I promised the boy that once Ice Sea Pirates comes I would read it too, as it looked like it would be a wonderful story.
He loved it – and so did I.
The Ice Sea Pirates is about an older sister’s duty to her sibling, her adventure into the unknown to save her, and to bring her home. A strong theme in the book is the difference between animals and humans, and how people treat them.
Siri learns so much on her journey across the Ice Sea, her knowledge and experiences accumulate, allowing her to grow as a person and use the things she has learned later on in the story. She questions everything she sees – Why do people put animals (and even children?!) to work and in horrible conditions? How should people treat mermaids, half animal, half human? Why don’t people feel bad about these things like she does?
Siri’s character was so well established and I truly think any child would find her relatable and admirable. Throughout the story, she never loses who she is and what she believes in.
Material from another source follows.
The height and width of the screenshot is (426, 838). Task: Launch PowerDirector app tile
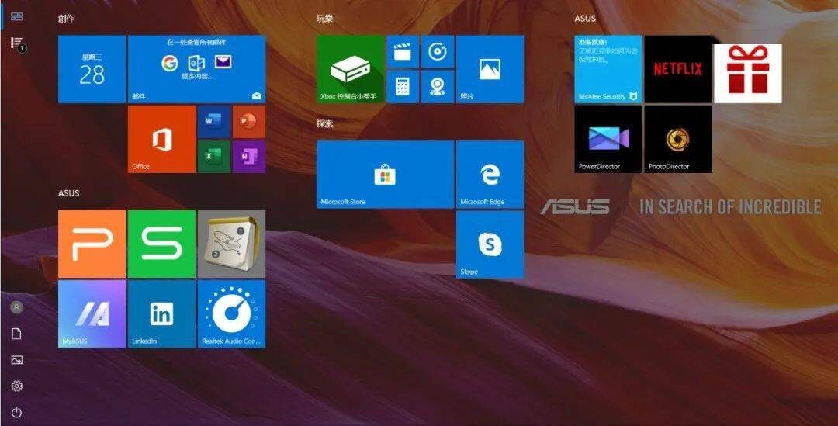pos(608,139)
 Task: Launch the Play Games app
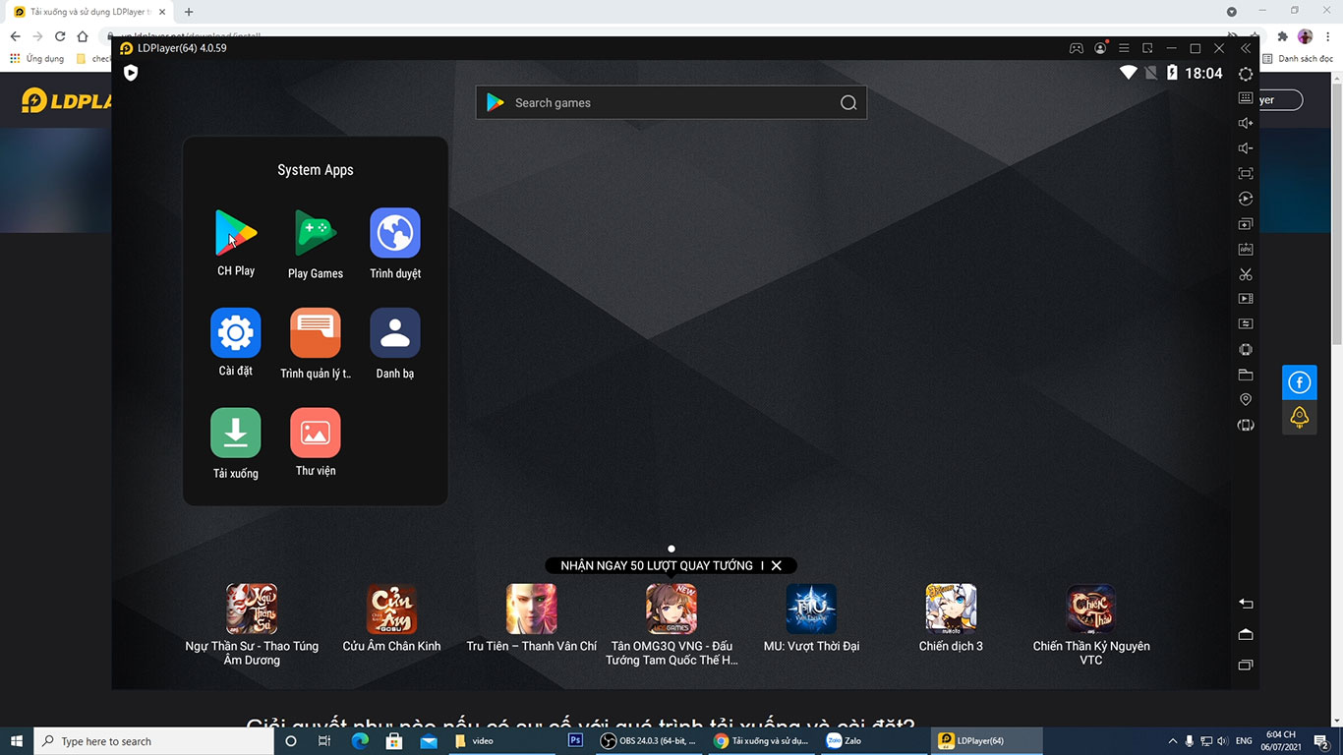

She knows violence is never the best solution, that cruelty to animals (or humans) is always wrong and you really should try to understand the reasons behind someone’s actions before judging them. She still gets scared, of wolves, of pirates, of being lost and alone but she grows and perseveres and tries to help everyone and everything she meets.
I loved this story. Even though this book was shown to me by a nervous 8-year-old, I can’t believe this book isn’t everywhere, because it should be. It offers such a good, subtle lesson for children. They should all meet Siri, read all about her bravery, her caring spirit, and perseverance.
It’s quite a long story compared to other children’s books (361 pages, small-ish type), so I can understand why some younger readers would be reluctant – but believe me, it’s so worth it! (Also the cover is beautiful!)